After two weeks, the first iteration of Springboard global search was running, though it wasn’t yet ready to be released across the organization. The daily standup calls went off without a hitch, and at the end of the process, nothing was needed to be put back on the storyboard—though there are plenty of times where a sprint will end, and something gets put on the backlog.
Dadlani says it’s important to stay consistent with the principles of Agile development and maintain discipline, rather than rush to meet a somewhat arbitrary deadline. The key is to make sure that every two weeks, there’s a release that is “meaningful and substantial from a user perspective.”
Paradigm Shift
These integrations are never as smooth as Oban scotch with a couple of drops of water, and there are always people chiming in from the peanut gallery saying that things aren’t improving fast enough or that they don’t like the new features. Curmudgeons who don’t like change exist in every corner of a large organization. The key is to stay focused on the goal line ahead.
But for Prado, who will have been at RBC for 13 years this August, this project has been unique.
“What’s been really different about this project is that I am retiring my own platform,” she says with a laugh. “This is the fourth generation of the platform. I’ve had the luxury of seeing things evolve, but I’ve also had the luxury of seeing people criticize it at the same time.”
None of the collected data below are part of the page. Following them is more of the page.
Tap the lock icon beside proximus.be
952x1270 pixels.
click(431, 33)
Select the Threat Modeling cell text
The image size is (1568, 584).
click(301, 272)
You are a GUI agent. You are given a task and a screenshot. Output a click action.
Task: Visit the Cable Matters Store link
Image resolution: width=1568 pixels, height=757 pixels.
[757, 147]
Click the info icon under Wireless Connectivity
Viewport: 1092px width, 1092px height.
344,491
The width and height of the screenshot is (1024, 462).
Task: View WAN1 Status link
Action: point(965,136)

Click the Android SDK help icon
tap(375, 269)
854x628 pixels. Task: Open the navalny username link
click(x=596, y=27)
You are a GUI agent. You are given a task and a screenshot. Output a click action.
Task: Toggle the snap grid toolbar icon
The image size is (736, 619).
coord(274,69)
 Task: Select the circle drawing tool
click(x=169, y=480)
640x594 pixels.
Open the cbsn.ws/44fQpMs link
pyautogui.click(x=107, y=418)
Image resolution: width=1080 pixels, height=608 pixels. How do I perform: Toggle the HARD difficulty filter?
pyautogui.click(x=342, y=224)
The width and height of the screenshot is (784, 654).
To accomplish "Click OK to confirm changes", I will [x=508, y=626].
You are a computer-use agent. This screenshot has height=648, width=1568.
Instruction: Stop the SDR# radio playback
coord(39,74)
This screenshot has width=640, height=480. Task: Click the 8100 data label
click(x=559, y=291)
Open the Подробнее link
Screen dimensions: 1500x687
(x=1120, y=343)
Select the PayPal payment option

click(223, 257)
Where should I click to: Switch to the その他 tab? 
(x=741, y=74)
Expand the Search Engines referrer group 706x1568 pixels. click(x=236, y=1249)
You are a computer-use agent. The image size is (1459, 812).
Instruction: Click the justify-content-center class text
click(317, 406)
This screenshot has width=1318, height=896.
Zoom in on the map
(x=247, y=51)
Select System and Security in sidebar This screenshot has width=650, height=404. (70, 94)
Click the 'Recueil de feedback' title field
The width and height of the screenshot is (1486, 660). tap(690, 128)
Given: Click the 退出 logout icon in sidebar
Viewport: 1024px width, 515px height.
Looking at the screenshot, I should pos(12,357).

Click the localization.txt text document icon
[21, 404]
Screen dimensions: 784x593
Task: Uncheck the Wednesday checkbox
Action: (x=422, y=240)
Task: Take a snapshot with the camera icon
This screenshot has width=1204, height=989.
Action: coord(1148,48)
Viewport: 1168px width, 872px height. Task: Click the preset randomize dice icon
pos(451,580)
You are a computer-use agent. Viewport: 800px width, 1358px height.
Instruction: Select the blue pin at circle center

In May, RBC Capital Markets officially began rolling out Springboard. With the right people in place and the bank now able to iterate and advance quickly, it’s kind of like a sled going downhill—at first it requires a push, but then it starts picking up speed on its own.
Desktop app interoperability—specifically around the changes taking place in the vendor community today, both through cooperation and competition—represents a paradigm shift. If all of these pieces of software that are being created, both internally and among cutting-edge fintech firms, can just work and communicate together in a single browser, then it will allow human traders, sales personnel, compliance officers and risk managers to be more efficient. It will also allow organizations to bring in best-of-breed analytics platforms and products that are delivered via an as-a-service model—this means they can experiment more and fail faster. The savings in operations costs can allow a bank or asset manager to be leaner and to invest in new products, services, geographies and people.
It’s still early days. But the fact that so many vendors, consortiums and initiatives are joining OpenFin in this market—and the fact that all the biggest banks and asset managers are investing people and money in these programs—shows just how potentially invaluable and competitive this space could be in the years to come.
For Prado and her team, they’re all in. “We really buy into this next-generation strategy of fintech for Wall Street,” she says. “This is important and, frankly, it’s exciting.”